華奢であるが故に、ワンサイズ下の服がぴったりハマるのだが、

そうすると、胸は強調され、スカートは絶妙に短い。

パンツのお尻部分はややぴっちりとする。

本人としては、


「多少窮屈に感じるかな」


という感想だけだが、周りはそうは思わない。


妙子のファッションの好みが、本人も気づかない程度に、あざとカワイイ系なのが多少影響はしているが、普通なら無視できる程度のことである。

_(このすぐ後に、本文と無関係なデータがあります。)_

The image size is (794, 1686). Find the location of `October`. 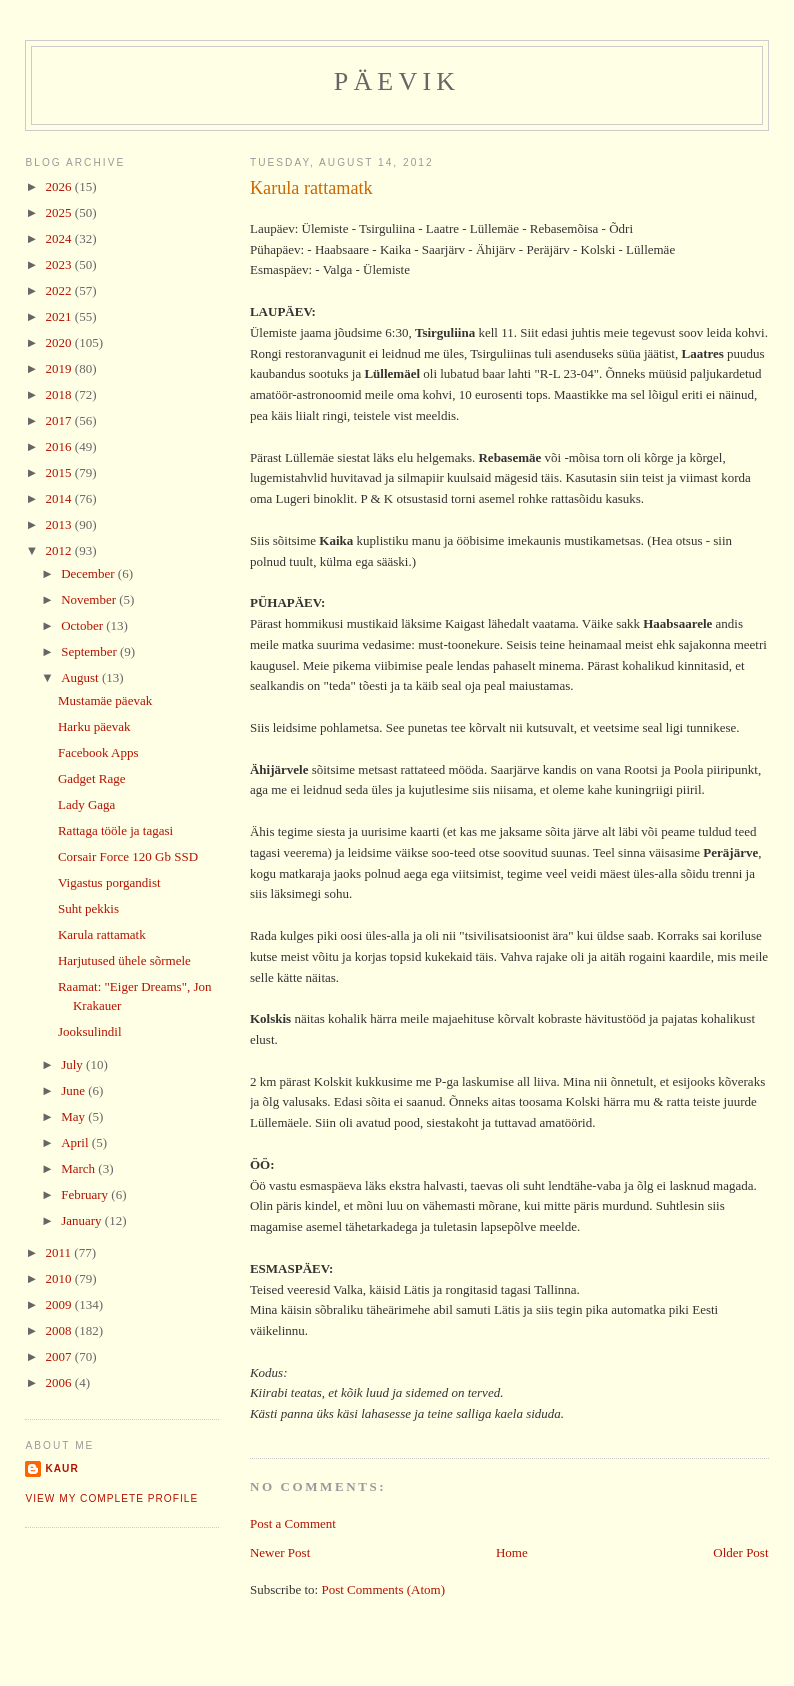

October is located at coordinates (83, 625).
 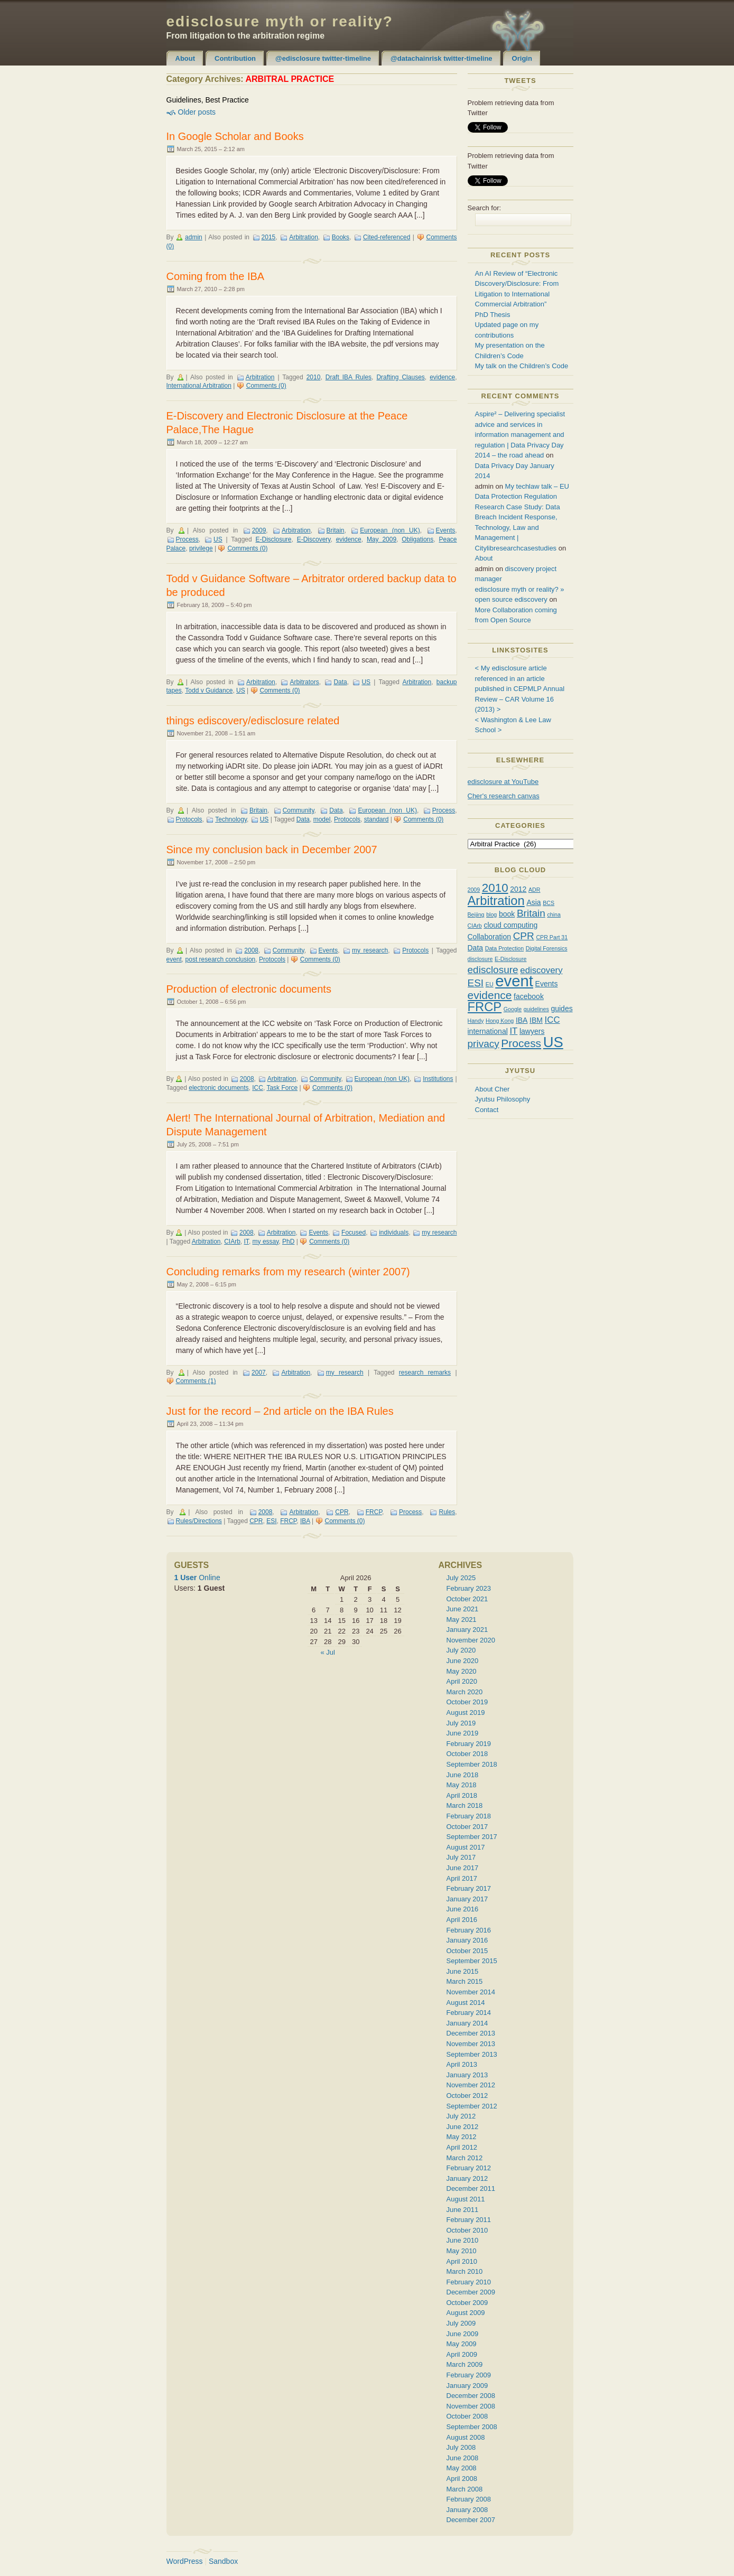 What do you see at coordinates (547, 948) in the screenshot?
I see `Digital Forensics` at bounding box center [547, 948].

もう一つ、大事な事として、妙子は四人姉妹の末っ子である。

女兄弟間には、野生動物もかくやという、熾烈な弱肉強食の世界が存在する。

修羅の国を生き抜く為に、妙子は、末っ子の特権をフル活用した。

すなわち、自然と周りの同性異性に甘える、媚びる、という特権。

そのスキルが、人並み外れて高くなっていたとしても、誰も責められないだろう。



高校の頃から、何故か告白されることが多い。

学校の中だけでなく、他校から、バイト先でも、年齢も幅広く、様々な男が言い寄ってくる。


「私は、他のみんなと何も変わらないのになぁ」


と、本人だけは首を傾げている。



恋に憧れないわけでもない。

好きになれる人が現れたら良いなと、人並みに思っていた。


だが、大学に入って、気になる男子が一年上の先輩に現れた。

気になるというレベルではなく、一瞬で恋に落ちた。

磁石のように惹きつけられた。


「おかしいな。何か私、変かも」


何でもズケズケと言える、明朗さがあるにも関わらず、その人の前に出ると、もじもじしてしまう。

言いたい事の半分も言えない。


挙動もおかしくなる。

普段絶対にしないような、変な動きになってしまうのだ。

自分で自分のことが焦ったくて、仕方がない。


でも、その人には、既に素敵な恋人がいた。

大好きな、尊敬できる女の先輩である。

それが、妙子の小さな胸を締めつける。


その男子も、妙子のことが嫌いでもなさそうだった。

大成功している個人投資家で、卒業後は自分の会社を作るそうだ。

その会社に、妙子にも来て欲しいと言ってくれている。

それが嬉しくもあり、辛い。


彼は、私をどう思っているのだろうか?



「ままならないものね」


窓の外を見ながら、思わず呟く。


「え?なんか言った?」


「ううん、何でもないよ、フフ」


講義中だった。

隣に座っていた女友達が、怪訝な顔をしている。



講義が終わったので、サークルに顔を出さなきゃ。

妙子は、カバンから経済新聞を取り出した。


人に誘われたものではあるが、投資の世界は奥が深くて面白い。

ハマってしまいそうだった。


別の世界線では、世界を股にかけるファンドマネージャーとなった妙子である。ハマっても致し方がない。



と、一人の男子に呼び止められた。


「曽良岡さん、お、俺と、付き合ってください!」


またか、と曽良岡 妙子は、心の中でため息をついた。